日蓮宗系の尼僧、鈴木日宣(すずき・にっせん)さん=2013年11月28日、千葉県内(瀧誠四郎撮影)【拡大】
多くの恩恵によって
人間として生まれる-。これは決して容易なことではありません。仏教では「天から糸をさげ、深い海底に立てた針の穴にその糸が入ることよりも、人間として生まれてくることはもっと難しい」また「人間に生まれてくることは、全世界の砂を集めた中で爪の上に乗る数ほど少ない」と説かれています。そのように得難い生命をいただいたのですから、決して粗末にしてはなりません。一人一人には前世の業因(ごういん)により定められた寿命(定命)があります。しかし肉体が自然に還るその時までは与えられた命を大事に、そして精いっぱい生きる事が何より大切なことです。
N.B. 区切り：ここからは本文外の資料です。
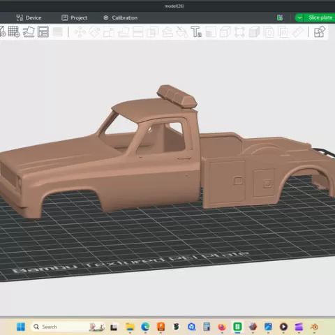Expand the Slice plate dropdown arrow
Image resolution: width=335 pixels, height=335 pixels.
299,17
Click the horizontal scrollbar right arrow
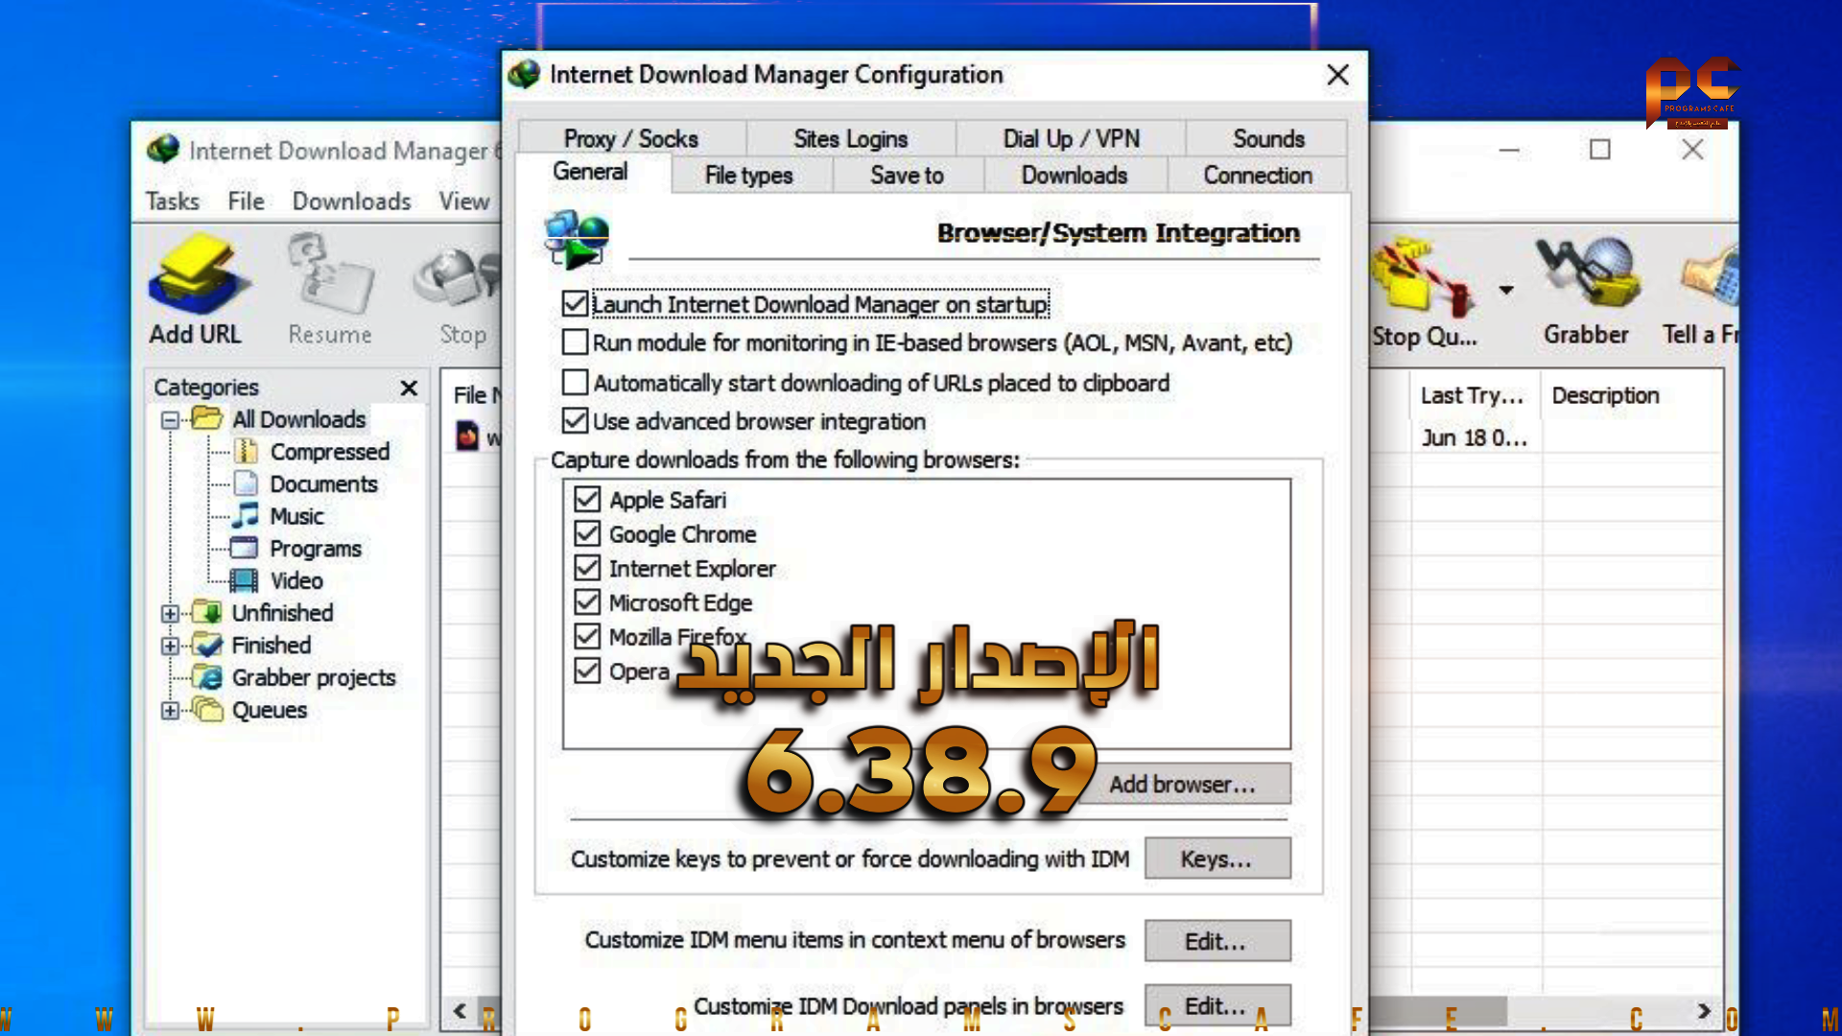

私達は両親より命を授かりました。その私達の命は直接的、間接的にたくさんの人々との関わりによってたもたれています。そして太陽や空気、大地といった大自然からも多くの恩恵にあずかっています。どれか一つでも欠けていたら自分という存在はあり得ません。また地球上に存在するものは相互に関わり合い、影響しあってバランスを保っています。私達一人一人の存在は、自身が気づかないところで周りの人や環境に影響を与え続けているのです。